They presuppose a kind of human being that rejects the performative principles that govern established societies; a kind of human being who has freed himself from the aggressiveness and brutality inherent in the organization of the established society and the puritanical, hypocritical morality; a kind of human being who is biologically unable to fight wars and create suffering; a kind of human being who is well aware of joy and pleasure and who works collectively and individually for a natural and social environment in which such an existence becomes possible. A kind of human being in solidarity and in communion with the other. How to do this? Although historical materialism seems to be the best way to explain and propose projections about reality, there are still no recipes or easy solutions. As points Adorno [22] and this question surpasses me. Faced with the question ‘what to do’ I can only really answer, in most cases, ‘I don’t know’. I can only try to analyze intransigently what it is. And that, which is the case with disability, lies in the fact that it is produced historically and socially. By way of these elements, social model theorists radically reject the idea as present in the medical knowledge of people with disabilities as dependent and needy in the most diverse welfare cuts, and also refute the dissipated assumption that they need to adapt to society. This is because they place the responsibility for exclusion on the shoulders of the so-called normalization society, rigidly developed over structures designed to create a docile workforce and reward only those considered highly productive. This way of interpreting the phenomenon allows us to analyze disability from the perspective of social creationism, since it allows the visualization of it as a reality produced by certain economic, cultural and political structures of society, so the idea of people with disabilities as an oppressed and discriminated group regains meaning. From a Marxist perspective on the political economy, people with disabilities are viewed as being excluded from the labor market not because of their personal or functional limitations, as in the individual model, nor by the discriminatory attitudes and practices of other. example of interactionism, but fundamentally due to the social organization that work assumes under the auspices of capital.

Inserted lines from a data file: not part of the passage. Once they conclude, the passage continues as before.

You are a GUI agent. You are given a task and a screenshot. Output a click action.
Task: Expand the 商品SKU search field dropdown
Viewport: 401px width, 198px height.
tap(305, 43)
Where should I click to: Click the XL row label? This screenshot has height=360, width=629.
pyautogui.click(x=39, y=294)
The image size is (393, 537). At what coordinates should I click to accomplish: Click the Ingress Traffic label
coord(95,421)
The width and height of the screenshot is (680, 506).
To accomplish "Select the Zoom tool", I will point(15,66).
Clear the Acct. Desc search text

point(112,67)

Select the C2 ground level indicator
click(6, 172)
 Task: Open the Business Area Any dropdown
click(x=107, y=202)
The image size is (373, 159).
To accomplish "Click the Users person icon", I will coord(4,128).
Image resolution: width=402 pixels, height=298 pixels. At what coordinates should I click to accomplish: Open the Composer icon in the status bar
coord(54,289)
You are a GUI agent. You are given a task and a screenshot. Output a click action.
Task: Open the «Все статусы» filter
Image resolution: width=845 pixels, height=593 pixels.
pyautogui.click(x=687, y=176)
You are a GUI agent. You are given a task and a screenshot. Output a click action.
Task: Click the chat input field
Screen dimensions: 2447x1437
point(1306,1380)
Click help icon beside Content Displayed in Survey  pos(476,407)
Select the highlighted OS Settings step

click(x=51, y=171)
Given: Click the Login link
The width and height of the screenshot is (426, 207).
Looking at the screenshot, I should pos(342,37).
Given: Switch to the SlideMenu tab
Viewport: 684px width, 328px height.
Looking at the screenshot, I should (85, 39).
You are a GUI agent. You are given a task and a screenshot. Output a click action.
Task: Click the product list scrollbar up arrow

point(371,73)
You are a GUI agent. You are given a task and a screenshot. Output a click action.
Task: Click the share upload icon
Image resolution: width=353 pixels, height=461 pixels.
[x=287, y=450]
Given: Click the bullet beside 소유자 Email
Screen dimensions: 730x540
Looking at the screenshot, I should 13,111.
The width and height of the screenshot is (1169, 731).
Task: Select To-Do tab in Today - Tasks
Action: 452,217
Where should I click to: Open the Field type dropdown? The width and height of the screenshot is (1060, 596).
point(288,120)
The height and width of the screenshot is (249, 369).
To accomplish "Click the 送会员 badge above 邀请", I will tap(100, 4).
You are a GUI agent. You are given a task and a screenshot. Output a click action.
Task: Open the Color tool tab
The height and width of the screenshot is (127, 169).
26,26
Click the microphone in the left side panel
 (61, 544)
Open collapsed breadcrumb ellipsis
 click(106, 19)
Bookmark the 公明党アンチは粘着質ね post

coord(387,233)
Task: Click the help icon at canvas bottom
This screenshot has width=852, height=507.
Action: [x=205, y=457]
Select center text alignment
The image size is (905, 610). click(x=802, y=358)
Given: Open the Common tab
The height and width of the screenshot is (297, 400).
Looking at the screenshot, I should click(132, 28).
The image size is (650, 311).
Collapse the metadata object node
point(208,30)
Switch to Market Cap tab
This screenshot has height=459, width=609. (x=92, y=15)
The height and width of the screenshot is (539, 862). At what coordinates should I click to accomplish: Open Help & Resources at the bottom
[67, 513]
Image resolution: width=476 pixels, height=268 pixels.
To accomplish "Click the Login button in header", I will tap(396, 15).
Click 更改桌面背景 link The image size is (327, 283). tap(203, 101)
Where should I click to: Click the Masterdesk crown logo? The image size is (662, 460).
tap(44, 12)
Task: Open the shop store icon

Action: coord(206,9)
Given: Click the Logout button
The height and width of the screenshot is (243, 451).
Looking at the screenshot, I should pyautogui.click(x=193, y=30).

The production of disability, therefore, is nothing less than a set of activities specifically oriented towards the production of a good, the disability category, supported by a series of political actions that create the necessary conditions for these productive activities to take place and be supported by a discourse that legitimizes them. According to Oliver [12], his criticism is directed at this company and the structure that underpins it, so he reiterates that it makes no sense in terms of political struggle to improve the condition of all people adjective the deficiency of their own lesion. That said, in the words of Oliver [12], As for the specificity of the terminology that I will use in my speech as a tool to fight against any form of oppression I will use the term disabled person in a generic way, because I refuse to divide the group in terms of medical conditions, functional limitation or severity disability. In my view, people with disabilities are defined on the basis of three criteria, namely: a) have a disability; b) are oppressed because of their disability; and c) identify themselves as disabled, regardless of whether intellectual, physical or sensory. The use of the generic term does not mean, under any circumstances, that it does not recognize the differences in experience between the various groups, but I assume that everyone suffers some form of oppression because of their condition.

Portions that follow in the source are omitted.